REQUIRED ACTIONS =>
• 1. In the architect-versus-developer post, name the areas the writer says are most likely to be out of alignment when architecture is seen as a disruption.
• 2. According to the architect-versus-developer post, which developers are the most challenging in the writer's experience?
• 3. Translate this sentence from the architect-versus-developer post into Spanish: "Customers don't buy architecture, they buy features."

SOURCE EXTRACT =>
▼
Monday, February 25, 2008

Architect Versus Developer

Architect
We are adding these architectural requirements to the project. The purpose is to bring consistency between applications and enable us to realize better re-use across our code base.

Developer
Those "requirements" to add any value to the application from my customer's perspective. They introduce complexity and risk as an added "benefit."

Architect
The complexity is a balancing act. While it may introduce some complexity to your application, the goal is to reduce the total complexity as taken from an organizational perspective. In other words, while we may add some here, we balance it out by reducing complexity in other place and by having consistency, which makes complexity more tolerable.

Developer
In the meantime, I'll never get my application done because I'll be building an infrastructure that doesn't give me an application. Customers don't buy architecture, they buy features.

Architect
But architecture enables features to be built. Done carefully, it provides for cost reduction and faster response in development. It also allows for better deployments, which means happier customers.

Developer
Go back to drawing your pictures and leave me alone to build my application.

Architect
It is that myopic attitude that codes us into a corner every time. Somebody has to look at the big picture.


I'm in an interesting dilemma. I'm the architect. I'm supposed to be thinking big picture. But I'm a developer at heart. I think pragmatically. This is leading me to ponder a lot.

The Assignment

Take a series of products (web and thick) that have been developed over time and distance, brought together now mostly by acquisitions, and meld them into a seamless whole. In the process, open up the internals so customers can customize their workflows using our products. Oh, and do this without disrupting development.

Do this without disrupting development? Architecture should never be a disruption to development; it should be the foundation. As such, if it is being seen as a disruption, that means that there is something out alignment. Until your environment is realigned, you will struggle. From my experience, these are the most likely to be out of alignment.

The Architecture: The architecture itself may be causing the misalignment. Most often, when the architecture is at fault, it is because it is too complex for the problem it is trying to solve. This tends to cause ripple effects through the organization as people fight back. Since this is the architect's primary domain, this should always be checked first. Be honest about it. As architects, we have to decompose complex problems, but it is possible to over do it.

Far less often, but still possible, is an architecture that doesn't accomplish what it is setting out to do. If the architecture isn't complete, it will be difficult for people to catch the vision.

Developers: Developers and architects should not be constantly at odds, but sometimes it can feel that way. In my experience, the most challenging developers are the ones who want to know "Why?" It isn't that they shouldn't be allowed to ask, but rather that answering that question can be time consuming.

Answering "Why?" is a two-fold process. First, each aspect of the architecture should correspond to a real business driver. Second, there should be management agreement with those drivers. Ideally, all developers will be satisfied with the business drivers, but at some point, you may be forced to say "because it's the way we are doing it" and without the management agreement, you won't get anywhere.

Management: Management can throw things into confusion if they do not have a firm understanding of the answers to "Why?" There are problematic developers that will try to use management's lack of understanding. Management doesn't need to know the details, but they need to be sold well enough that they will back you up.

But management support isn't just about the problematic developer. It is also about the costs incurred while building the architecture. There is a cost associated with building an architecture, but it is a cost that should have positive business impact. Make sure you have management alignment.
▲
RECORDED INFORMATION =>
▼
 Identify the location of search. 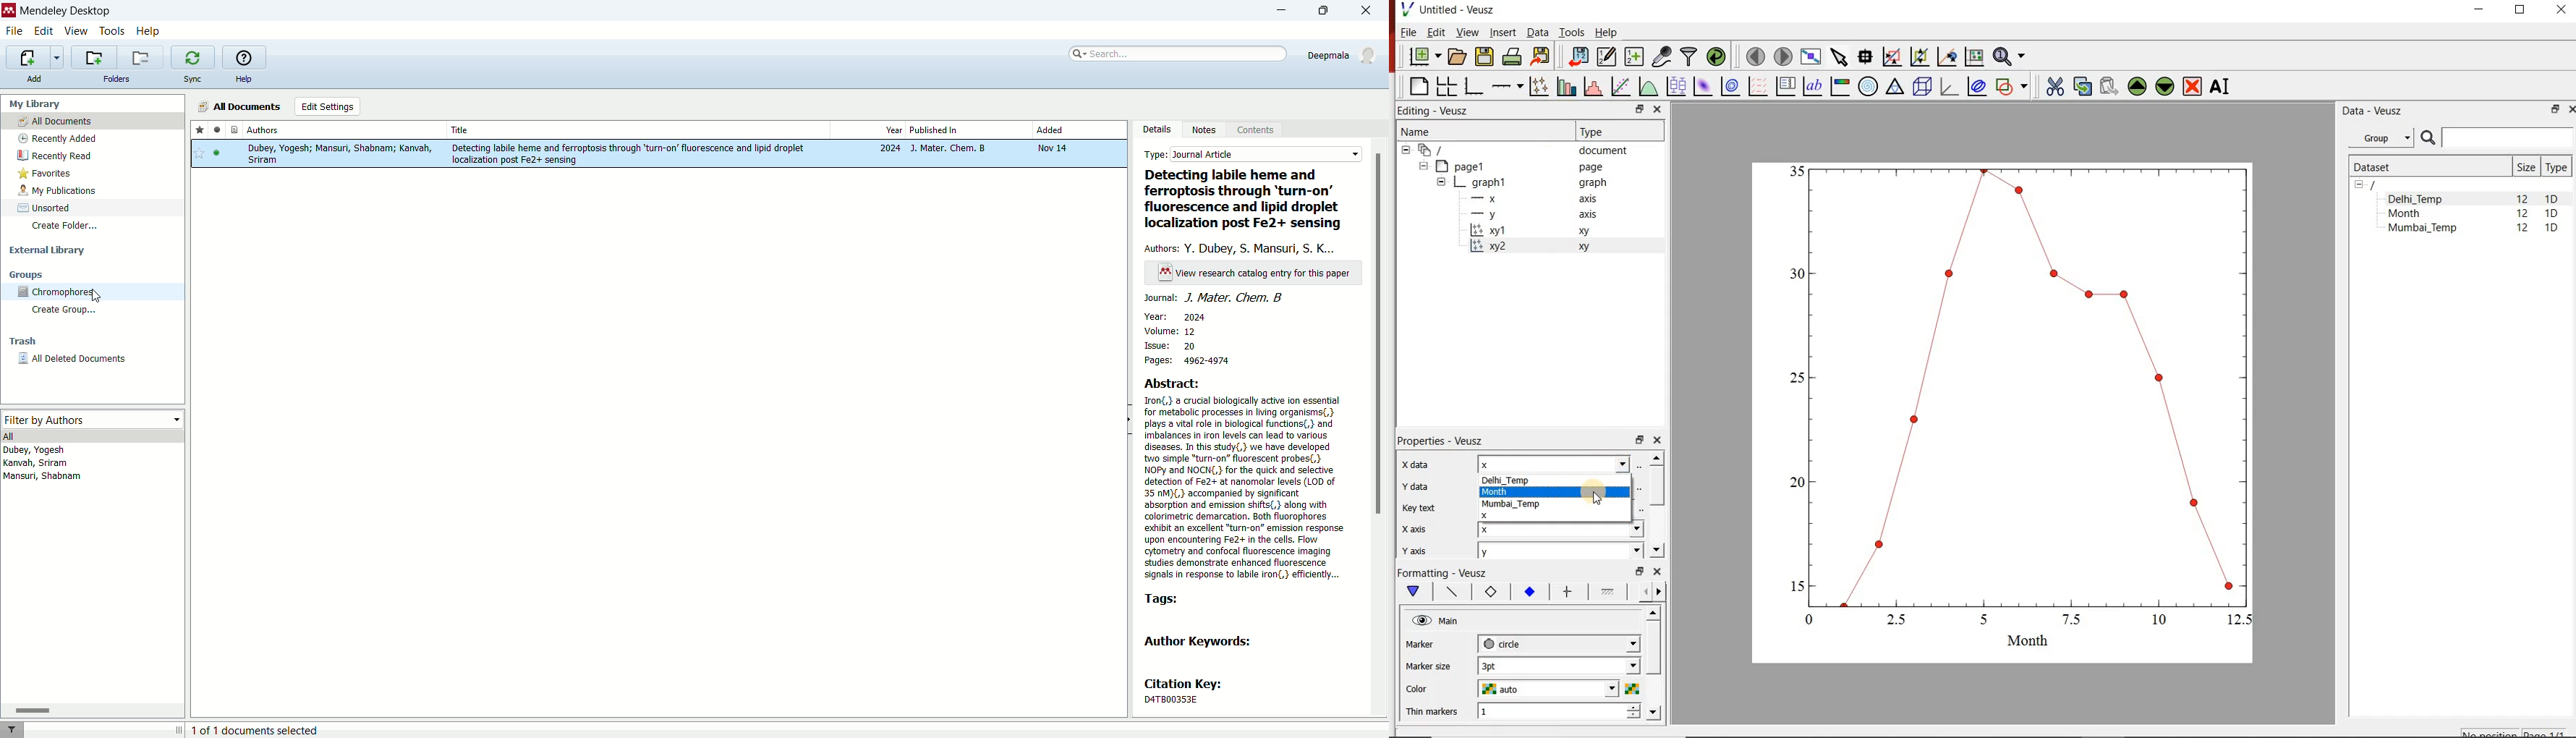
▲
THE SOLUTIONS =>
• 1.
The Architecture
Developers
Management

• 2. The ones who want to know "Why?"

• 3. Los clientes no compran arquitectura, compran funcionalidades.